Work to be completed » Rewrite the listing below, replacing each occurrence of "computer-use agent" with "computer-use assistant" and leaving everything else unchanged.

[Text and item location entries]

⁂

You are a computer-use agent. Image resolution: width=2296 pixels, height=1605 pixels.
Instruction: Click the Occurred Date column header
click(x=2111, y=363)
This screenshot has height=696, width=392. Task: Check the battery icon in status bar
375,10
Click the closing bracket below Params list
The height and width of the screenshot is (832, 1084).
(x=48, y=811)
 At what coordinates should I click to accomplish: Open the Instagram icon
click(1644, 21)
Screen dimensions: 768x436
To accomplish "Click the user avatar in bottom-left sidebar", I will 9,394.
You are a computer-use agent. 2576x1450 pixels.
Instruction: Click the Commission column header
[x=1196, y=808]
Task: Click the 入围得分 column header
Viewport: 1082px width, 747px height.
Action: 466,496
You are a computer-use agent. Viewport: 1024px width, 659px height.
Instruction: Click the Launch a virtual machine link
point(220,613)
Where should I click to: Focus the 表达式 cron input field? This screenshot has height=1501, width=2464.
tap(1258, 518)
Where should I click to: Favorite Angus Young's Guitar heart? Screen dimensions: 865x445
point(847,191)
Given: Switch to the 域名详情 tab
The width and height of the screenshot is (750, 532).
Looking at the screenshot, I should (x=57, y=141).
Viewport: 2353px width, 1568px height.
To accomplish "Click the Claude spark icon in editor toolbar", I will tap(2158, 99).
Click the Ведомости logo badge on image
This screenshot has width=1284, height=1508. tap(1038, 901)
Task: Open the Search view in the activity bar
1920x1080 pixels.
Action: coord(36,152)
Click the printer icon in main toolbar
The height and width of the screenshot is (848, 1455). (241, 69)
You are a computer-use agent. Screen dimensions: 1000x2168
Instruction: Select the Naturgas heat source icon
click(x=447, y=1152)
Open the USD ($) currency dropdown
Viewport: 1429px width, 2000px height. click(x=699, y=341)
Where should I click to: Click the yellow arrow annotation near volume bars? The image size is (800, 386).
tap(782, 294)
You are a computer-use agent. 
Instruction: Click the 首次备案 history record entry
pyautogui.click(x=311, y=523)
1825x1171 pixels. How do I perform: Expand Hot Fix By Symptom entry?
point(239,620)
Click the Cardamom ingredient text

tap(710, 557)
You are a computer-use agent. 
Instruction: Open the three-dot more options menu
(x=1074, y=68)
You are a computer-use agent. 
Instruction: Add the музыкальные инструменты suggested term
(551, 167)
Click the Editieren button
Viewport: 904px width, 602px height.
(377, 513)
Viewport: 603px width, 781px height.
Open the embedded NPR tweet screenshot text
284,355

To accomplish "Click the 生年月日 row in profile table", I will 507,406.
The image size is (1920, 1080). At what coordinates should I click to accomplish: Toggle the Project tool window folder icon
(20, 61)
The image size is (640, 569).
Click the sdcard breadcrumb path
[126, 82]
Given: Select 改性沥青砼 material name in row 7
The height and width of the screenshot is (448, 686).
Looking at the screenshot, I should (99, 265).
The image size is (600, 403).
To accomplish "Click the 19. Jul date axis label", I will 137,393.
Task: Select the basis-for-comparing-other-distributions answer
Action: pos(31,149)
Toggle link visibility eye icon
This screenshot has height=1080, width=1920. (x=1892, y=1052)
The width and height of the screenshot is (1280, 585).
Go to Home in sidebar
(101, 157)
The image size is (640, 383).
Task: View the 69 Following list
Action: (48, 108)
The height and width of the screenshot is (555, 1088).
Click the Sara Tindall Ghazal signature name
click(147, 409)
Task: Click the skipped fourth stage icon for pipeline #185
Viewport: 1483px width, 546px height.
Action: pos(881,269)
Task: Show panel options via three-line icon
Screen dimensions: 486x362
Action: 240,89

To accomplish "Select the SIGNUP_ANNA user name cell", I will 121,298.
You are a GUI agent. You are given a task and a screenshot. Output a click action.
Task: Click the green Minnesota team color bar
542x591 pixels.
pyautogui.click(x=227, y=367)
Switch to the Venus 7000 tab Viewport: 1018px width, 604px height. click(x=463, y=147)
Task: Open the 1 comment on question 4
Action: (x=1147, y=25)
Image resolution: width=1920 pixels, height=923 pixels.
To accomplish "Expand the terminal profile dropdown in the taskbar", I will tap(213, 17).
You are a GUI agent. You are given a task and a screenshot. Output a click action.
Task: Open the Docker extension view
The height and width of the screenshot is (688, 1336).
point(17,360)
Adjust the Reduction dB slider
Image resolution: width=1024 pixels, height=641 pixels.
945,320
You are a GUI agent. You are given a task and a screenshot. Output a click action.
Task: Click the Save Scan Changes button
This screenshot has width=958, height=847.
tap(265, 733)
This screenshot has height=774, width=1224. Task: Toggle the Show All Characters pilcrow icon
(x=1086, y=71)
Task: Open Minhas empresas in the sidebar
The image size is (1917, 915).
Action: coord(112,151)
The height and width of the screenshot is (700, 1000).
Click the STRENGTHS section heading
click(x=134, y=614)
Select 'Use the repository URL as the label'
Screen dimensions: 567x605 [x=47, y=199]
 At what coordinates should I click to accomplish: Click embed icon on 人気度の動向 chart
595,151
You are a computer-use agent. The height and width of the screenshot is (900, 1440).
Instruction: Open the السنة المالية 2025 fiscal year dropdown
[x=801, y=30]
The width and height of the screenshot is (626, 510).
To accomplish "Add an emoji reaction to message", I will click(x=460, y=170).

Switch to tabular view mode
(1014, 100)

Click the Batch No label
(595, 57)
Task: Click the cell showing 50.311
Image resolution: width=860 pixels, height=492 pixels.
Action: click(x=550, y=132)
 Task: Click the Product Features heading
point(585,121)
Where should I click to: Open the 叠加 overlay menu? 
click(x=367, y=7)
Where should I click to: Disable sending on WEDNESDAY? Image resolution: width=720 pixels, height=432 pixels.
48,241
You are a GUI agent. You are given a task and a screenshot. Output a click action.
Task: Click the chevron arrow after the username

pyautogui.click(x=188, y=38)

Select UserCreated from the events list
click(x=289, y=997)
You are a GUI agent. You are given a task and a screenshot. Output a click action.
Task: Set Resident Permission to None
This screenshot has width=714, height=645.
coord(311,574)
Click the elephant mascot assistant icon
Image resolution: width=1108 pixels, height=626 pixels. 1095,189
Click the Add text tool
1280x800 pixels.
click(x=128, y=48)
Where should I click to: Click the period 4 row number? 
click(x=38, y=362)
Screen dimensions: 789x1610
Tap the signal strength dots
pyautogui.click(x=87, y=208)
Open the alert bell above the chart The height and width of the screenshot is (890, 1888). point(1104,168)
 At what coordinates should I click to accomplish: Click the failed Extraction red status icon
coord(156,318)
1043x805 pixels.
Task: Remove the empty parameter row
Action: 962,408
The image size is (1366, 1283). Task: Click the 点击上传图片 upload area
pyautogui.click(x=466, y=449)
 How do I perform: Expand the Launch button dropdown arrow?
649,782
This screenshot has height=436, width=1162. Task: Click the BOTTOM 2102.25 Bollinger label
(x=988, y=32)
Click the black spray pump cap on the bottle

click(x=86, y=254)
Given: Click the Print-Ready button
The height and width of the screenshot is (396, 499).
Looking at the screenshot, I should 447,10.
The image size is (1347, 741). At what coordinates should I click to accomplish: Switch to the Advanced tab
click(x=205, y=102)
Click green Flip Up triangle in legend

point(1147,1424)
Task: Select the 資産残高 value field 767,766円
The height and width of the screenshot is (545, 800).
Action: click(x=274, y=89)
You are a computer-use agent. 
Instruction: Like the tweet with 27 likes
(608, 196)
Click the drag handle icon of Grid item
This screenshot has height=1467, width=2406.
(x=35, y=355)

⁂

The reply »
You are a computer-use assistant. Image resolution: width=2296 pixels, height=1605 pixels.
Instruction: Click the Occurred Date column header
click(x=2111, y=363)
This screenshot has height=696, width=392. Task: Check the battery icon in status bar
375,10
Click the closing bracket below Params list
The height and width of the screenshot is (832, 1084).
(x=48, y=811)
 At what coordinates should I click to accomplish: Open the Instagram icon
click(1644, 21)
Screen dimensions: 768x436
To accomplish "Click the user avatar in bottom-left sidebar", I will 9,394.
You are a computer-use assistant. 2576x1450 pixels.
Instruction: Click the Commission column header
[x=1196, y=808]
Task: Click the 入围得分 column header
Viewport: 1082px width, 747px height.
Action: 466,496
You are a computer-use assistant. Viewport: 1024px width, 659px height.
Instruction: Click the Launch a virtual machine link
point(220,613)
Where should I click to: Focus the 表达式 cron input field? This screenshot has height=1501, width=2464.
tap(1258, 518)
Where should I click to: Favorite Angus Young's Guitar heart? Screen dimensions: 865x445
point(847,191)
Given: Switch to the 域名详情 tab
The width and height of the screenshot is (750, 532).
Looking at the screenshot, I should (x=57, y=141).
Viewport: 2353px width, 1568px height.
To accomplish "Click the Claude spark icon in editor toolbar", I will tap(2158, 99).
Click the Ведомости logo badge on image
This screenshot has width=1284, height=1508. tap(1038, 901)
Task: Open the Search view in the activity bar
1920x1080 pixels.
Action: coord(36,152)
Click the printer icon in main toolbar
The height and width of the screenshot is (848, 1455). (241, 69)
You are a computer-use assistant. Screen dimensions: 1000x2168
Instruction: Select the Naturgas heat source icon
click(x=447, y=1152)
Open the USD ($) currency dropdown
Viewport: 1429px width, 2000px height. click(x=699, y=341)
Where should I click to: Click the yellow arrow annotation near volume bars? The image size is (800, 386).
tap(782, 294)
You are a computer-use assistant. 
Instruction: Click the 首次备案 history record entry
pyautogui.click(x=311, y=523)
1825x1171 pixels. How do I perform: Expand Hot Fix By Symptom entry?
point(239,620)
Click the Cardamom ingredient text

tap(710, 557)
You are a computer-use assistant. 
Instruction: Open the three-dot more options menu
(x=1074, y=68)
You are a computer-use assistant. 
Instruction: Add the музыкальные инструменты suggested term
(551, 167)
Click the Editieren button
Viewport: 904px width, 602px height.
(377, 513)
Viewport: 603px width, 781px height.
Open the embedded NPR tweet screenshot text
284,355

To accomplish "Click the 生年月日 row in profile table", I will 507,406.
The image size is (1920, 1080). At what coordinates should I click to accomplish: Toggle the Project tool window folder icon
(20, 61)
The image size is (640, 569).
Click the sdcard breadcrumb path
[126, 82]
Given: Select 改性沥青砼 material name in row 7
The height and width of the screenshot is (448, 686).
Looking at the screenshot, I should (99, 265).
The image size is (600, 403).
To accomplish "Click the 19. Jul date axis label", I will 137,393.
Task: Select the basis-for-comparing-other-distributions answer
Action: pos(31,149)
Toggle link visibility eye icon
This screenshot has height=1080, width=1920. (x=1892, y=1052)
The width and height of the screenshot is (1280, 585).
Go to Home in sidebar
(101, 157)
The image size is (640, 383).
Task: View the 69 Following list
Action: (48, 108)
The height and width of the screenshot is (555, 1088).
Click the Sara Tindall Ghazal signature name
click(147, 409)
Task: Click the skipped fourth stage icon for pipeline #185
Viewport: 1483px width, 546px height.
Action: pos(881,269)
Task: Show panel options via three-line icon
Screen dimensions: 486x362
Action: 240,89

To accomplish "Select the SIGNUP_ANNA user name cell", I will 121,298.
You are a GUI agent. You are given a task and a screenshot. Output a click action.
Task: Click the green Minnesota team color bar
542x591 pixels.
pyautogui.click(x=227, y=367)
Switch to the Venus 7000 tab Viewport: 1018px width, 604px height. click(x=463, y=147)
Task: Open the 1 comment on question 4
Action: (x=1147, y=25)
Image resolution: width=1920 pixels, height=923 pixels.
To accomplish "Expand the terminal profile dropdown in the taskbar", I will tap(213, 17).
You are a GUI agent. You are given a task and a screenshot. Output a click action.
Task: Open the Docker extension view
The height and width of the screenshot is (688, 1336).
point(17,360)
Adjust the Reduction dB slider
Image resolution: width=1024 pixels, height=641 pixels.
945,320
You are a GUI agent. You are given a task and a screenshot. Output a click action.
Task: Click the Save Scan Changes button
This screenshot has width=958, height=847.
tap(265, 733)
This screenshot has height=774, width=1224. Task: Toggle the Show All Characters pilcrow icon
(x=1086, y=71)
Task: Open Minhas empresas in the sidebar
The image size is (1917, 915).
Action: coord(112,151)
The height and width of the screenshot is (700, 1000).
Click the STRENGTHS section heading
click(x=134, y=614)
Select 'Use the repository URL as the label'
Screen dimensions: 567x605 [x=47, y=199]
 At what coordinates should I click to accomplish: Click embed icon on 人気度の動向 chart
595,151
You are a computer-use assistant. The height and width of the screenshot is (900, 1440).
Instruction: Open the السنة المالية 2025 fiscal year dropdown
[x=801, y=30]
The width and height of the screenshot is (626, 510).
To accomplish "Add an emoji reaction to message", I will click(x=460, y=170).

Switch to tabular view mode
(1014, 100)

Click the Batch No label
(595, 57)
Task: Click the cell showing 50.311
Image resolution: width=860 pixels, height=492 pixels.
Action: click(x=550, y=132)
 Task: Click the Product Features heading
point(585,121)
Where should I click to: Open the 叠加 overlay menu? 
click(x=367, y=7)
Where should I click to: Disable sending on WEDNESDAY? Image resolution: width=720 pixels, height=432 pixels.
48,241
You are a GUI agent. You are given a task and a screenshot. Output a click action.
Task: Click the chevron arrow after the username

pyautogui.click(x=188, y=38)

Select UserCreated from the events list
click(x=289, y=997)
You are a GUI agent. You are given a task and a screenshot. Output a click action.
Task: Set Resident Permission to None
This screenshot has width=714, height=645.
coord(311,574)
Click the elephant mascot assistant icon
Image resolution: width=1108 pixels, height=626 pixels. 1095,189
Click the Add text tool
1280x800 pixels.
click(x=128, y=48)
Where should I click to: Click the period 4 row number? 
click(x=38, y=362)
Screen dimensions: 789x1610
Tap the signal strength dots
pyautogui.click(x=87, y=208)
Open the alert bell above the chart The height and width of the screenshot is (890, 1888). point(1104,168)
 At what coordinates should I click to accomplish: Click the failed Extraction red status icon
coord(156,318)
1043x805 pixels.
Task: Remove the empty parameter row
Action: 962,408
The image size is (1366, 1283). Task: Click the 点击上传图片 upload area
pyautogui.click(x=466, y=449)
 How do I perform: Expand the Launch button dropdown arrow?
649,782
This screenshot has height=436, width=1162. Task: Click the BOTTOM 2102.25 Bollinger label
(x=988, y=32)
Click the black spray pump cap on the bottle

click(x=86, y=254)
Given: Click the Print-Ready button
The height and width of the screenshot is (396, 499).
Looking at the screenshot, I should 447,10.
The image size is (1347, 741). At what coordinates should I click to accomplish: Switch to the Advanced tab
click(x=205, y=102)
Click green Flip Up triangle in legend

point(1147,1424)
Task: Select the 資産残高 value field 767,766円
The height and width of the screenshot is (545, 800).
Action: click(x=274, y=89)
You are a computer-use assistant. 
Instruction: Like the tweet with 27 likes
(608, 196)
Click the drag handle icon of Grid item
This screenshot has height=1467, width=2406.
(x=35, y=355)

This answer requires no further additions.